A cavity that forms between teeth is usually noticed after the decay has progressed to the extent of breaking through the enamel to the tissue layer underneath, known as dentin. The dentin is a lot more sensitive to cold and hot. When it is exposed, you will experience tooth sensitivity to cold and hot foods and beverages. You may also experience pain when drinking and eating. When this problem starts, the best way to proceed is to visit a dentist.

Considering cavities that fall between teeth are hard to see, you may be required to get an X-ray image. If you are wondering what small cavities look like on a dental X-ray image, they appear as dark spots. The dentist can tell you the cavity’s exact location and the tooth damage’s extent. The best thing about getting an X-ray image is that it reveals other cavities that you may not be aware of. It also helps you better answer the question of what a cavity actually looks like.

How to Prevent Cavities

It is not impossible to prevent the formation of cavities – there are many things you can do at home to keep your teeth healthy. The key is to be intentional about oral health. Here are some of the best things you can do to ensure you never learn what a cavity looks like on the side of a tooth firsthand.
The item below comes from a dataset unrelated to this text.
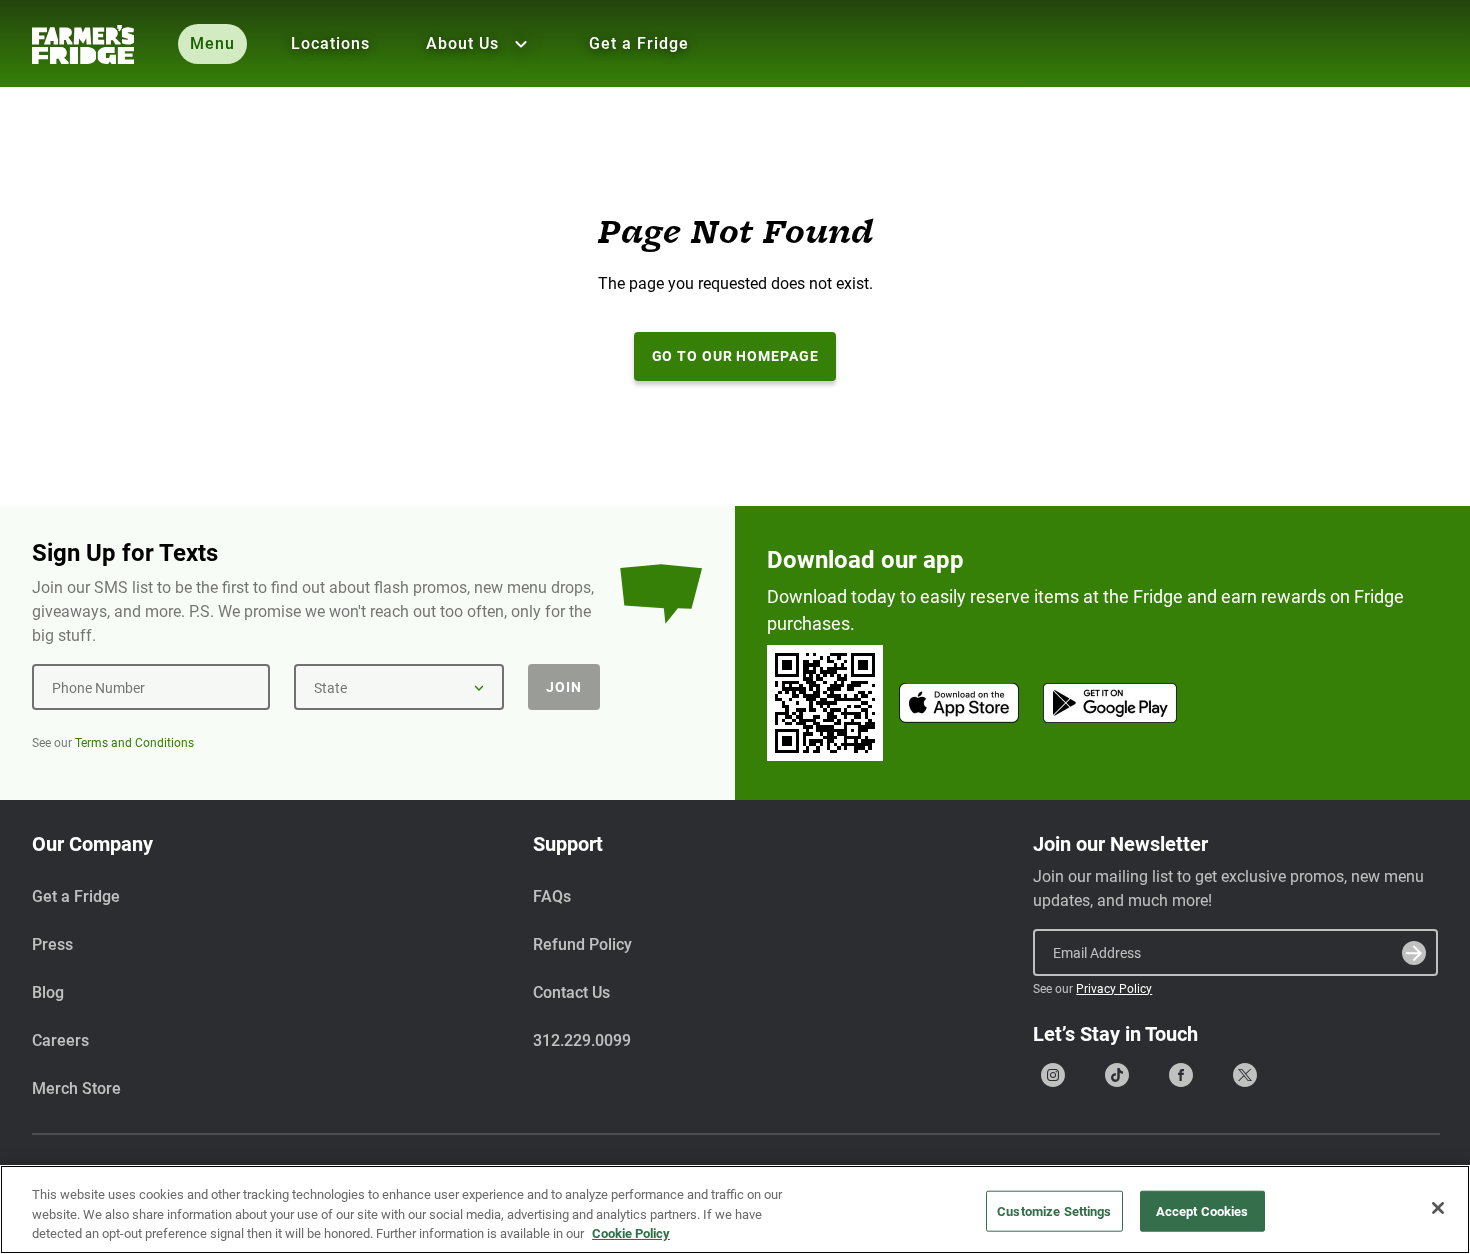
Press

  • Brush and floss regularly

You should brush your teeth a minimum of two times a day. Flossing should be done once a day. You should also consider switching to fluoride toothpaste. Studies show fluoride toothpaste helps prevent cavities. Always ensure you take your time not to rush the process of brushing and flossing. Brushing should take no less than 60 seconds. Ensure you brush all your teeth, and don’t forget to scrub your tongue too.

  • Avoid foods with high sugar content

Foods that have high sugar levels contribute to cavities. You should limit your intake of drinks and snacks that are sugary. If you take something with a lot of sugar, ensure you brush your teeth afterward to remove the excess sugar from your mouth. High sugar levels promote the bacteria that cause tooth decay. You don’t want to see what tooth decay looks like on your teeth, do you?

  • Drink lots of water

Water is crucial for oral health. It not only rinses away food but also bacteria that cause cavities. Taking lots of water will help keep your mouth cavity-free and healthy. Drinking plenty of water every day also prevents bad breath.

  • Avoid acidic foods

Foods that have high acidity contribute to cavities. The acid in the food weakens the enamel and leaves the tooth exposed to decay. Reduce your intake of such foods as coffee, alcohol and soda.
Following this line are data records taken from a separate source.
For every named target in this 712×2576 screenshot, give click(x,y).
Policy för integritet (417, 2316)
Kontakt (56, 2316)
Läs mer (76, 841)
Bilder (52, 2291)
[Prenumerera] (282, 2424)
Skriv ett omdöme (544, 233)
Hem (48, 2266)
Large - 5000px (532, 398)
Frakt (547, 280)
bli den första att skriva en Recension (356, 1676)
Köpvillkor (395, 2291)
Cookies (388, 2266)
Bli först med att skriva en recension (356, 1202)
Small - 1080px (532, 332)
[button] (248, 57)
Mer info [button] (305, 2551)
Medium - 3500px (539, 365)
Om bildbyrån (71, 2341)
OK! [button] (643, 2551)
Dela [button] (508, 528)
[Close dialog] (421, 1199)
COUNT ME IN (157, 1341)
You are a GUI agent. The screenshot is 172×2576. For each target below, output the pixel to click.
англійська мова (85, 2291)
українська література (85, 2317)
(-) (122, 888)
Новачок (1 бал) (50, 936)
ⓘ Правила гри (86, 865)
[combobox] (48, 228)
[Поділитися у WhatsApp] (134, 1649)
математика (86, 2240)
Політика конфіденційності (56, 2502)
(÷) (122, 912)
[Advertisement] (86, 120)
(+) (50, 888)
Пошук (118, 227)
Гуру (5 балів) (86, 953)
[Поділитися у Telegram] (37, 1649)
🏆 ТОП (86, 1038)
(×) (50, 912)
Do Cavities Heal on Their Own?

Can a cavity go away on its own? The answer is no. Cavities do not heal on their own. They can, however, be reversed to some extent when they are caught early.

Considering cavities form due to demineralization, if a cavity is caught in the early stages, it can be re-mineralized. This is done using a fluoride treatment or switching to fluoride toothpaste. When done early, the tooth can repair itself to some level. Fluoride treatments can also help fortify a tooth against future decay.

Removing plaque and tartar buildup is the most effective way of preventing cavities. Stepping up your daily regimen is the best way to stop the progression or beginning of a cavity. You must make practice brushing and flossing your teeth every day. Moreover, if you are prone to cavities, you should consider talking to your dentist about using a different toothpaste.